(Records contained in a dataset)
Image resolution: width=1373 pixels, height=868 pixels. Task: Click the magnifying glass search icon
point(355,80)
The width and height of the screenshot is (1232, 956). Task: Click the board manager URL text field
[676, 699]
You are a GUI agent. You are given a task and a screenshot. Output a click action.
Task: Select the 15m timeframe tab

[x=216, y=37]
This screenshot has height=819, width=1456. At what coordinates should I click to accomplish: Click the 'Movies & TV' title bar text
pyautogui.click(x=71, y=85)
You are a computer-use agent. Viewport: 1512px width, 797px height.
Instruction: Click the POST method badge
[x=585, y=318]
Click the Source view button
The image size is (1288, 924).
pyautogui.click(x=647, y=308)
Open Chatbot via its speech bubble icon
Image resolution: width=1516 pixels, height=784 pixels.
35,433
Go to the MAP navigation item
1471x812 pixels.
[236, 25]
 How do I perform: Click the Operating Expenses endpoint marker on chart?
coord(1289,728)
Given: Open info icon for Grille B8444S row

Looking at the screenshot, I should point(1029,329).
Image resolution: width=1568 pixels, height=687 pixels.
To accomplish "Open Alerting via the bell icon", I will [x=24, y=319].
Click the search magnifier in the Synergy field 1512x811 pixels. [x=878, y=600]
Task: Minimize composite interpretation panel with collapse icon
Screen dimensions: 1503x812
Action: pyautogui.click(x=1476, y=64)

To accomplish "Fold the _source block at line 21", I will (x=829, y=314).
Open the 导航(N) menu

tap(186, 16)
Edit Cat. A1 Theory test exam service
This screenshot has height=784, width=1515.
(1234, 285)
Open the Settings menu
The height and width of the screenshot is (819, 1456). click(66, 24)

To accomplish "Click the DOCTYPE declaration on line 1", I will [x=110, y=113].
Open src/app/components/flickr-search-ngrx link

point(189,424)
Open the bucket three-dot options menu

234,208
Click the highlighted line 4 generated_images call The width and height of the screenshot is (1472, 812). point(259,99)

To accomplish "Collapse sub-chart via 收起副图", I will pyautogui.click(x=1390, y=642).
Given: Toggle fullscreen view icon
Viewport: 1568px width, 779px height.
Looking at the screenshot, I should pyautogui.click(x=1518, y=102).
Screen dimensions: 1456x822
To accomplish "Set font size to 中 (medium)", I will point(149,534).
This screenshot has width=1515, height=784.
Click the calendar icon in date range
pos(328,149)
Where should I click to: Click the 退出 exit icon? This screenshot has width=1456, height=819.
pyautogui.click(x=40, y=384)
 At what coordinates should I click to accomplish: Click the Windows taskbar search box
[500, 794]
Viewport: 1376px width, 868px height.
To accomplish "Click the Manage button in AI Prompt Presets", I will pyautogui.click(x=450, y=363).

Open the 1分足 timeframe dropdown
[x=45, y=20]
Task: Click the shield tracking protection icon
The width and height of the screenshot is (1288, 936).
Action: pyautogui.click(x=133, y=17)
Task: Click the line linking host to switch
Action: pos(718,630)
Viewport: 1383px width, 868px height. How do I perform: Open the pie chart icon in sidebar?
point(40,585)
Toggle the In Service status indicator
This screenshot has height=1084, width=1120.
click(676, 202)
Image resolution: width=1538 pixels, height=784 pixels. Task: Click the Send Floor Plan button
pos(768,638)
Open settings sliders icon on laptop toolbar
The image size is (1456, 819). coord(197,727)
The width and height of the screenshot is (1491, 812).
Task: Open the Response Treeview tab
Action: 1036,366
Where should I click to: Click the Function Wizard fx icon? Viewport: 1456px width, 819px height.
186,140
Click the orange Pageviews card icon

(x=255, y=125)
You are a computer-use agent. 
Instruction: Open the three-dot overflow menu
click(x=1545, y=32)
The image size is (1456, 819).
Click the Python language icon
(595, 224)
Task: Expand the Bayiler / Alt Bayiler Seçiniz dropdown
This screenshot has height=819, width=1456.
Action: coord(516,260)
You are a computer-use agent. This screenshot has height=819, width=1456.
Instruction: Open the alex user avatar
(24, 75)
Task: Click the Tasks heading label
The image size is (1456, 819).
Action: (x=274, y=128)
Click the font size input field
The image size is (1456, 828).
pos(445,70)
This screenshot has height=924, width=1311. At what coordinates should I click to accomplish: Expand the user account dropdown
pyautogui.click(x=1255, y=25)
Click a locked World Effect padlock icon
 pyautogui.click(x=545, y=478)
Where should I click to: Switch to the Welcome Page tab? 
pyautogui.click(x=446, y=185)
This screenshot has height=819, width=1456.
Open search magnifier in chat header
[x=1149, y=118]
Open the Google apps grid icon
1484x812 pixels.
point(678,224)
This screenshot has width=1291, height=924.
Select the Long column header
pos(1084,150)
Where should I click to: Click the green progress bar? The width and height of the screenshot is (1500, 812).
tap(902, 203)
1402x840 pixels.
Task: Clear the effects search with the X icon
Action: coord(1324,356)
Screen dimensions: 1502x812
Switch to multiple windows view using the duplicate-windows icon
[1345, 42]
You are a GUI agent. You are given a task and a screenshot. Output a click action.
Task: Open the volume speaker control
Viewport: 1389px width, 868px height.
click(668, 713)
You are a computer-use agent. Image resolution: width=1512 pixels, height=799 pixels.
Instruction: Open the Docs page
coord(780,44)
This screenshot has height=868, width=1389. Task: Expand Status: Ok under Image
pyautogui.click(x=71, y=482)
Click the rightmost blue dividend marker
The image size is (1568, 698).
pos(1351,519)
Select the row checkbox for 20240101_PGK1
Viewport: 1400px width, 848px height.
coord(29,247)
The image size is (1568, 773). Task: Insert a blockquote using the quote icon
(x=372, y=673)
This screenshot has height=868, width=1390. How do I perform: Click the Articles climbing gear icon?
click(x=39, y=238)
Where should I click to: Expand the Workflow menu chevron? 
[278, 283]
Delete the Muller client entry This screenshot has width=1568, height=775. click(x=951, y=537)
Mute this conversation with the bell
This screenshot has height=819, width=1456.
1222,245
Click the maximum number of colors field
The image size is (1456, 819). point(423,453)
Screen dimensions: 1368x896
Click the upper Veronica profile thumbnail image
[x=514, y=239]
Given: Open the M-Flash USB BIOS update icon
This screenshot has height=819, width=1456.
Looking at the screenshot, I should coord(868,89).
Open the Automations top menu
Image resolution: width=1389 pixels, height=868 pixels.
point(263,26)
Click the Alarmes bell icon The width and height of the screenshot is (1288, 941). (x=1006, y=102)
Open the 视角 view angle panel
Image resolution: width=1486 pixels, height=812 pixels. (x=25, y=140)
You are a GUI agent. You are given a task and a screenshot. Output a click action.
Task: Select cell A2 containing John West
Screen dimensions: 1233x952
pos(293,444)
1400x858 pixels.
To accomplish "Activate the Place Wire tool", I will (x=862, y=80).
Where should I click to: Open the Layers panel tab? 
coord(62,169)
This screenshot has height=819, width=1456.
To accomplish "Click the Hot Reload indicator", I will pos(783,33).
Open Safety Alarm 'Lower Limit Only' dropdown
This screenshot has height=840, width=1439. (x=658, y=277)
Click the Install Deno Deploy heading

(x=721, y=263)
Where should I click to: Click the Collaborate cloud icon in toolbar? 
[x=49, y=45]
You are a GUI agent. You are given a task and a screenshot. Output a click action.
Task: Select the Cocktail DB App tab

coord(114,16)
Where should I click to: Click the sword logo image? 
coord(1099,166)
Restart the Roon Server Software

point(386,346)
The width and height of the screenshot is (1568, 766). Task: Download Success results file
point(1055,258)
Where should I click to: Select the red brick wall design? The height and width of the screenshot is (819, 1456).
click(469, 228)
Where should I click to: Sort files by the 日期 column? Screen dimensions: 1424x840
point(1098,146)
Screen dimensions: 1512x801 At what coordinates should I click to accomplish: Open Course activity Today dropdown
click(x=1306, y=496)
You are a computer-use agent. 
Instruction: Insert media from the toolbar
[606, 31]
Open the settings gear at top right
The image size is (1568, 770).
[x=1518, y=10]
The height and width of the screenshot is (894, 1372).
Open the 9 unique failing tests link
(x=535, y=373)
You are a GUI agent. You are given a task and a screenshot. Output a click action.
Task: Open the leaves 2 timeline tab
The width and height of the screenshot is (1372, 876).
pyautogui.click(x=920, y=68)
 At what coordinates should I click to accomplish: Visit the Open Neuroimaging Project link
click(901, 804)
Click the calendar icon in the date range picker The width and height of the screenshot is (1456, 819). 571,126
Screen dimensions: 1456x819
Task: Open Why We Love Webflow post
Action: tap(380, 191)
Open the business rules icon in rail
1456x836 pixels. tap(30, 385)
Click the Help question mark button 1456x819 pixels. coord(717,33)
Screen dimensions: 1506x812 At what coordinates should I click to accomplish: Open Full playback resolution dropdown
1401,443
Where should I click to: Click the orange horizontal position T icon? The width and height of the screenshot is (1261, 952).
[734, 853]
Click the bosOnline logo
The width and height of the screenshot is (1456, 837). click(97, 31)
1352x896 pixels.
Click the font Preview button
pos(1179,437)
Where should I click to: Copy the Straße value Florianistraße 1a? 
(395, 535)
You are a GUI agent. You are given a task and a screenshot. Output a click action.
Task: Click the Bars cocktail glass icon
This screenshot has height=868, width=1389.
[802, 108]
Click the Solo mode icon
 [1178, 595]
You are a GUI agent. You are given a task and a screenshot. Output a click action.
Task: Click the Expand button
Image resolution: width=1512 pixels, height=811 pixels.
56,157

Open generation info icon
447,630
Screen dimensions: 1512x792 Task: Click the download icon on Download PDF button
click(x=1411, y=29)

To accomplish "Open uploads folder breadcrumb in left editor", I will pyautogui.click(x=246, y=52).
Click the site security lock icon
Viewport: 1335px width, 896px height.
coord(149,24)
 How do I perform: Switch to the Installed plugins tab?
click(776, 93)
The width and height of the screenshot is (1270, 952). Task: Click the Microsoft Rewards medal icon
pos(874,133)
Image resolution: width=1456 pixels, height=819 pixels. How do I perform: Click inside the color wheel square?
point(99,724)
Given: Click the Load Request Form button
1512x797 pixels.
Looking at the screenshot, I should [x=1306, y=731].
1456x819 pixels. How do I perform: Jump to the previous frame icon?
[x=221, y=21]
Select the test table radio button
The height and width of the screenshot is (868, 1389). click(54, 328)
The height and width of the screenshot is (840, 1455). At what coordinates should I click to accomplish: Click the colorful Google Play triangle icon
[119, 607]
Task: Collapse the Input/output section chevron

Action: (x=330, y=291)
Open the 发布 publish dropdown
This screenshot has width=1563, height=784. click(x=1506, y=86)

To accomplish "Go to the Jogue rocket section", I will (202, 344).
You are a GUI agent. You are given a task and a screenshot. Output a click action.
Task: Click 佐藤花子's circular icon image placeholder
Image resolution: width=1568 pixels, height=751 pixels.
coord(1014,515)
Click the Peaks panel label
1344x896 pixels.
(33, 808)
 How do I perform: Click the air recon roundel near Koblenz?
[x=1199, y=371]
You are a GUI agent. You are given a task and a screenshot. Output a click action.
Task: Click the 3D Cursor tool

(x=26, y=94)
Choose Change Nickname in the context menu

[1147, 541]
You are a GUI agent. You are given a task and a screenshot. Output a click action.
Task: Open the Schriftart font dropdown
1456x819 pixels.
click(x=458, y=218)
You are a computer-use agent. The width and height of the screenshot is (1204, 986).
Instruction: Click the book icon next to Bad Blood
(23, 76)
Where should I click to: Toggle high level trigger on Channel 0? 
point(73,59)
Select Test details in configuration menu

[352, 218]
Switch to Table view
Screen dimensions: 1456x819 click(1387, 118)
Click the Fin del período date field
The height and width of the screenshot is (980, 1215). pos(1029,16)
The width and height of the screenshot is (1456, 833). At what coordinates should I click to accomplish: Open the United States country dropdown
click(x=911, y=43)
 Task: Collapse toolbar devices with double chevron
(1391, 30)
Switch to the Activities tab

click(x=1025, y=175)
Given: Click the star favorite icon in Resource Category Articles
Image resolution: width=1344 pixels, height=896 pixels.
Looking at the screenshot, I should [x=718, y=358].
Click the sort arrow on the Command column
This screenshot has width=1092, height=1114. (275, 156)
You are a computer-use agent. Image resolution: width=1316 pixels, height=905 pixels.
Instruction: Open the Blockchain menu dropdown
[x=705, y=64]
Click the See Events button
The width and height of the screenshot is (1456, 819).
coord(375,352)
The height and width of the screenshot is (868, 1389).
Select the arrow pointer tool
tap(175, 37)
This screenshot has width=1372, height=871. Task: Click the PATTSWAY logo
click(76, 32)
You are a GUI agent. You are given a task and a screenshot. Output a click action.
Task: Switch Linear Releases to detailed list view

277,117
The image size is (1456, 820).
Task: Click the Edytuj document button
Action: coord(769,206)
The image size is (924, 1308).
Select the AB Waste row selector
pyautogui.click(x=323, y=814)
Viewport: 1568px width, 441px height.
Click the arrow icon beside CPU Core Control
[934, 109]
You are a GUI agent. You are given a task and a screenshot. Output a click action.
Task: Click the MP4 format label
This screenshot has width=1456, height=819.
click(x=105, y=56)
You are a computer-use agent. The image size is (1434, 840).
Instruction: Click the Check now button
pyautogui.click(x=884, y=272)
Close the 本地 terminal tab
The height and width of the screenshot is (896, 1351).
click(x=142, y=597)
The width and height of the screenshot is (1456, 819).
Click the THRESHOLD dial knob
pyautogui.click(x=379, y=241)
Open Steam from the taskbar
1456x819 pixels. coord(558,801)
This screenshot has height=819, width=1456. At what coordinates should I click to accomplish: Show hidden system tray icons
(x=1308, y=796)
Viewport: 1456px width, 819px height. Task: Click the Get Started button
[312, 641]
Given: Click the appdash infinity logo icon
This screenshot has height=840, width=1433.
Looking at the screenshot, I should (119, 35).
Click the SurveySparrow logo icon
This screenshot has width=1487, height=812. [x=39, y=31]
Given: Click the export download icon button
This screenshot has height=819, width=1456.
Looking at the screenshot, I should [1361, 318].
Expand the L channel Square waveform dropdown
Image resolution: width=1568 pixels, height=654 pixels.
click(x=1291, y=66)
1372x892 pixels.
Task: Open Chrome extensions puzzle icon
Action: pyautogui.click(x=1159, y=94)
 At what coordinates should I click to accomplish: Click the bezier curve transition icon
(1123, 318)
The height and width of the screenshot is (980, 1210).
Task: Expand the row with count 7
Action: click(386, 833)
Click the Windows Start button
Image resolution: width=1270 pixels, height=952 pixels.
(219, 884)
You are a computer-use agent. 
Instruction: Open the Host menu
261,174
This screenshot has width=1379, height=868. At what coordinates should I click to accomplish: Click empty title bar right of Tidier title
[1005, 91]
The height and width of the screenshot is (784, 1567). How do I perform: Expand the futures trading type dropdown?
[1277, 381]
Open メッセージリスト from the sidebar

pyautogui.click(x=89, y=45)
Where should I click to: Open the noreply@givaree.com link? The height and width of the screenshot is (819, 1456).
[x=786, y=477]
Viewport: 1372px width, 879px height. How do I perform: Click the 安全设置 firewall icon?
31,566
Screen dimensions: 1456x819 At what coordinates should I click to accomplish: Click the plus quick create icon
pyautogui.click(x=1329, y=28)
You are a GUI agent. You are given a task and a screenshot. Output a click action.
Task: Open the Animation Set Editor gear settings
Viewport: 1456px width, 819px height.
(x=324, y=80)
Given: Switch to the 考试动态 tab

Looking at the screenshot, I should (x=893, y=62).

* [Required action] Return exactly, and only, the lines above starting at the line that contains "Given: Open the M-Flash USB BIOS update icon" and ending at the line that contains "Click the Alarmes".

* [Result below]
Given: Open the M-Flash USB BIOS update icon
This screenshot has height=819, width=1456.
Looking at the screenshot, I should coord(868,89).
Open the Automations top menu
Image resolution: width=1389 pixels, height=868 pixels.
point(263,26)
Click the Alarmes bell icon The width and height of the screenshot is (1288, 941). (x=1006, y=102)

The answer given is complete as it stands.